Başvurucu, iş sözleşmesinin feshinin üzerine İlk Derece Mahkemesinde iş sözleşmesinin geçersiz nedenlerden dolayı sonlandırıldığına dair işe iade istemli dava açmış fakat İlk Derece Mahkemesi tarafından davanın reddine karar verilmiştir. Bunun üzerine, Başvurucu Anayasa Mahkemesi’ne bireysel başvuruda bulunarak, kurumsal e-posta hesapları üzerinden gerçekleştirdiği kişisel yazışmaların rızası olmadan işveren tarafından incelendiğini ve çalışanların e-postalarının denetlenebileceğine dair işyerinde yazılı ya da sözlü bir kuralın mevcut olmadığını ve konu olan e-postaların iş veren tarafından incelenmesinde gerekli yargı organları tarafından denetlemediğini savunmuştur.
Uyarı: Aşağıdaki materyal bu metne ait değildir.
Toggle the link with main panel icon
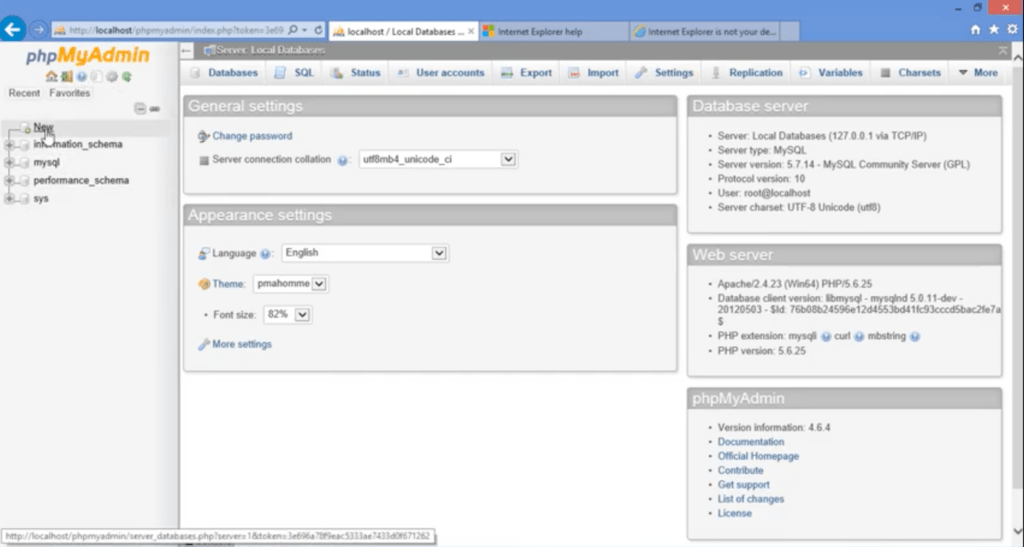 coord(155,109)
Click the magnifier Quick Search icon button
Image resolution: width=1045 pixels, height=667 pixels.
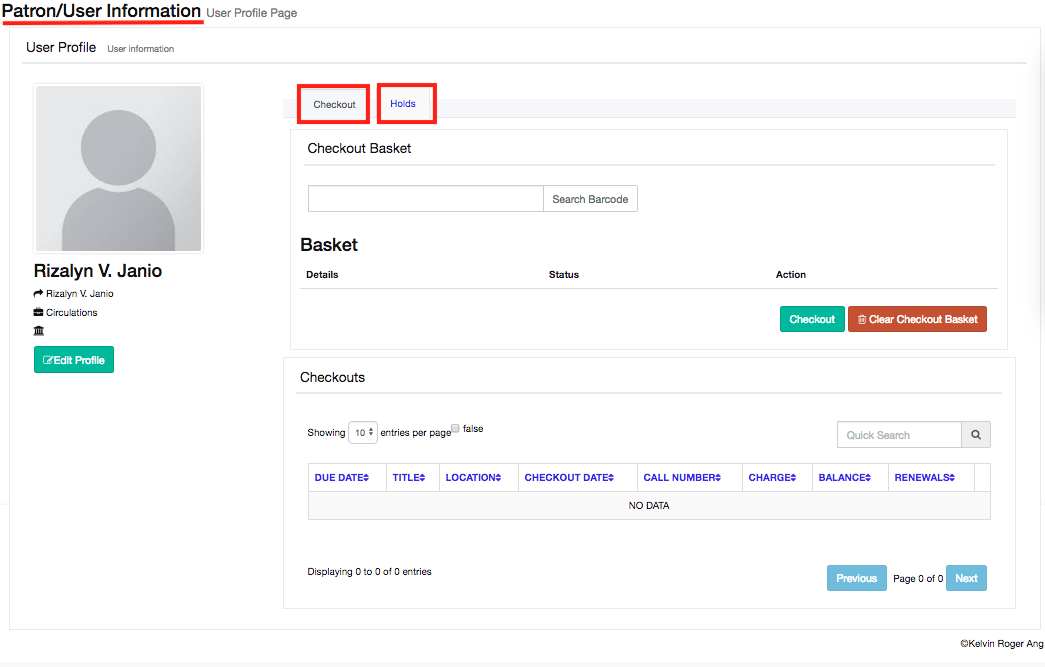pyautogui.click(x=975, y=435)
Bu sebeplerden dolayı Anayasa’nın sağladığı özel hayata saygı çerçevesinde kişisel verilerin korunmasını isteme hakkının ve Haberleşme Hürriyetinin ihlal edildiğini savunmuştur.
Mahkeme, devletin pozitif yükümlülüklerini ve kişisel verilerin korunmasını göz önünde bulundurarak, yaptığı değerlendirmede:
- İşverenin çalışanlarının kullanımı için sunduğu iletişim araçlarının ve içeriklerinin incelenmesinin haklı olduğunu gösteren meşru gerekçelerin olduğunu gösteren meşru gerekçelerin denetlenmesi ve bu denetim süreçlerinde iletişim içeriği ve akışı arasında ayrım yapılması gerektiği
- Denetimin önceden çalışanlara işveren tarafından bilgilendirilip, iletişim ve kişisel verilerin denetim sürecinin şeffaf bir şekilde gerçekleşmesi gerektiği
- Çalışanın kişisel verilerinin korunmasını isteme hakkına ve haberleşme hürriyetine işveren tarafında yapılan müdahalenin amaç ile bağlantısı ve amacın gerçekleşmesi için elverişli olması gerektiği
- Aynı amaca daha farklı ve hafif bir müdahale ile ulaşmanın mümkün olup olmadığı ve müdahalenin amaç için zorunlu olması gerektiği,
- Müdahalenin amaçla orantılı olması, denetlenen verilerin amaç ile sınırlı olması ve bağlantılı olması gerektiği,
- İletişimi incelenen çalışanın üzerinde yaratılan etkinin ve sonuçlarının değerlendirilmesi ve çatışan menfaat ve hakların dengesinin korunması gerektiği incelenmelidir.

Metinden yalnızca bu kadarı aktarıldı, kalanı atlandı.